_WHAT THE EXERCISE ASKS_:
Rewrite all of the records below, replacing "icon" with "symbol" and changing nothing else. Leave the pictures out of your version.

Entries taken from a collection
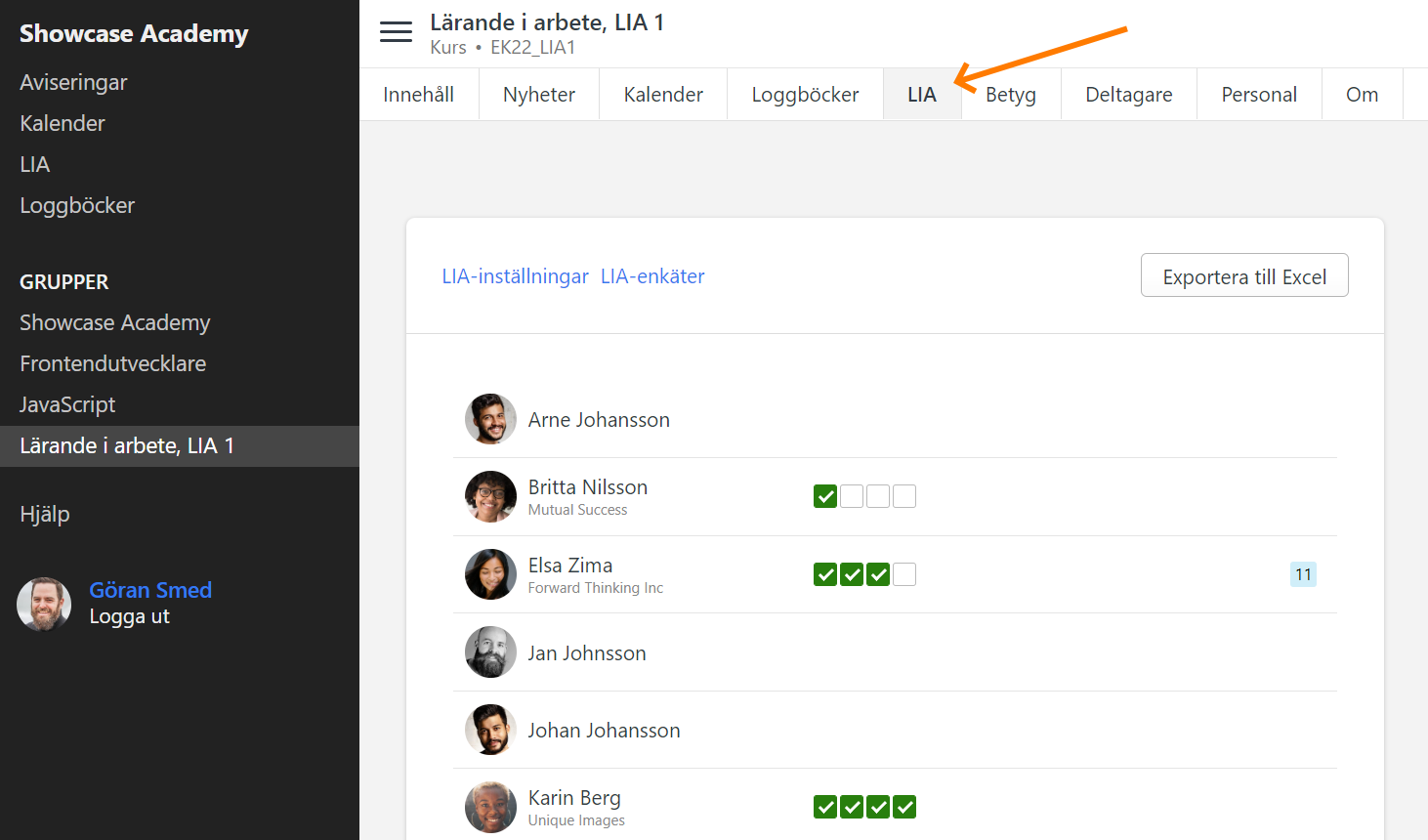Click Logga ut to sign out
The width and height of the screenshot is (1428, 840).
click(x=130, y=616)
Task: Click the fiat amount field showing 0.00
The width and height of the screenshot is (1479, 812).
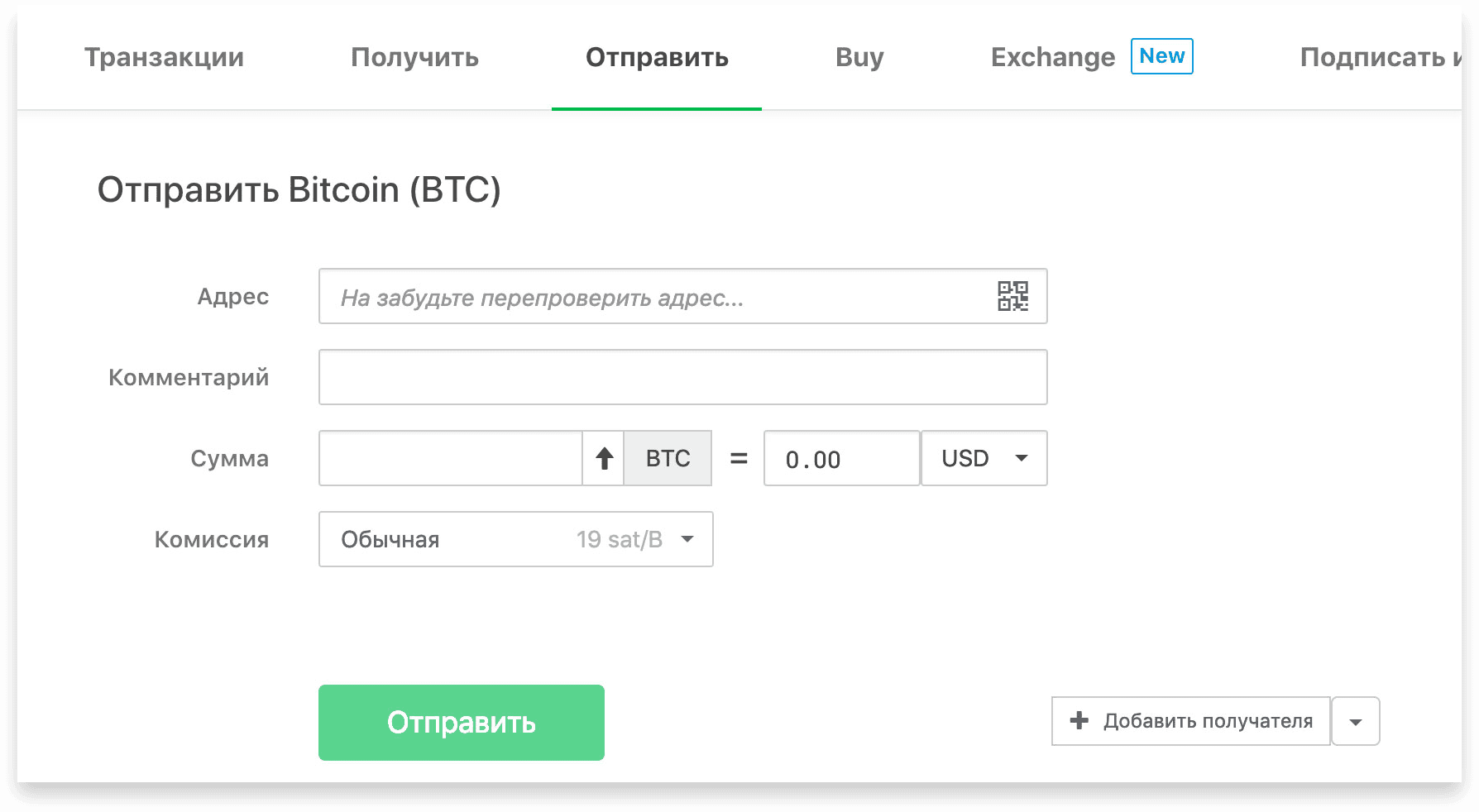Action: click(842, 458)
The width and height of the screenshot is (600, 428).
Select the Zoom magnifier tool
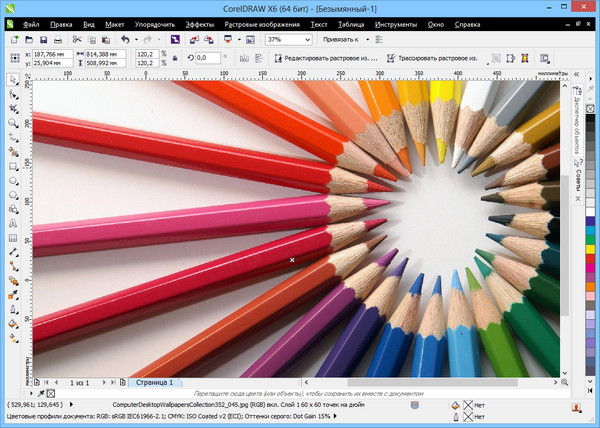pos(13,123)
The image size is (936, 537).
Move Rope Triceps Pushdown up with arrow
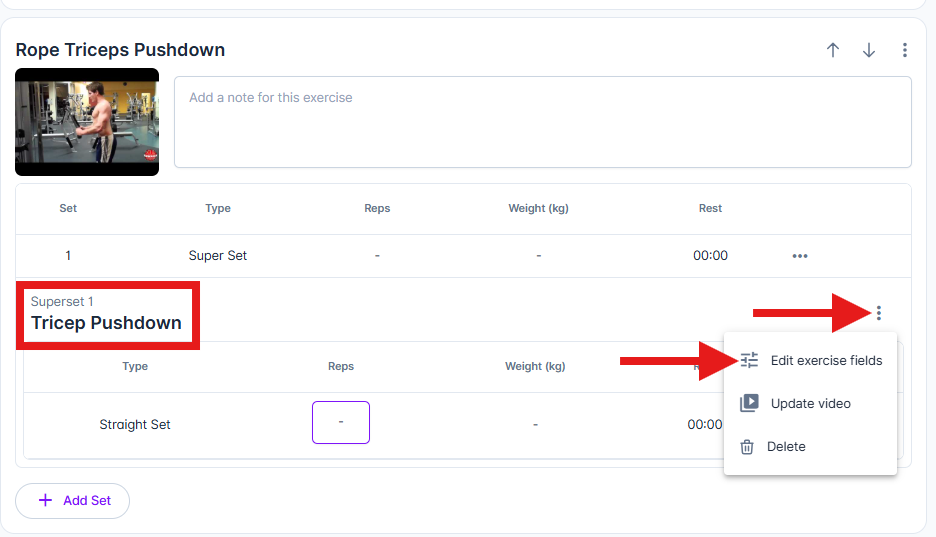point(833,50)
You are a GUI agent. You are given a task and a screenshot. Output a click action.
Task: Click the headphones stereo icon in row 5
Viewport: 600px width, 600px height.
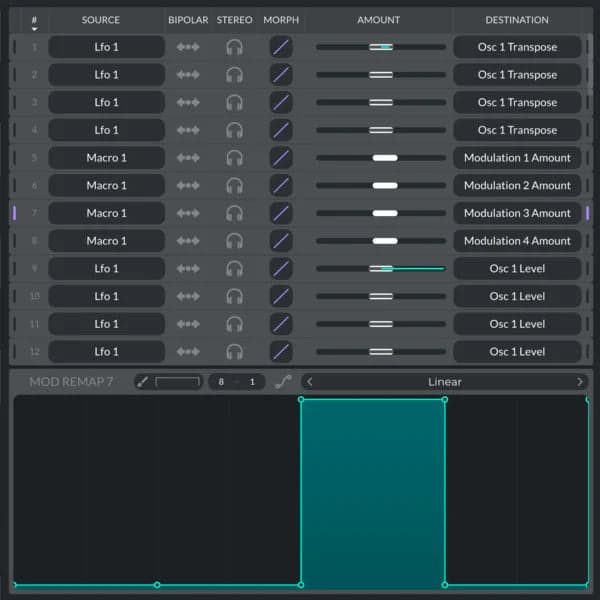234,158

_SOLUTION_:
Click Logga ut to sign out
The width and height of the screenshot is (1428, 840).
click(x=130, y=616)
Task: Click the fiat amount field showing 0.00
The width and height of the screenshot is (1479, 812).
Action: click(842, 458)
The width and height of the screenshot is (600, 428).
Select the Zoom magnifier tool
pos(13,123)
The image size is (936, 537).
Move Rope Triceps Pushdown up with arrow
point(833,50)
You are a GUI agent. You are given a task and a screenshot. Output a click action.
Task: Click the headphones stereo symbol in row 5
Viewport: 600px width, 600px height.
234,158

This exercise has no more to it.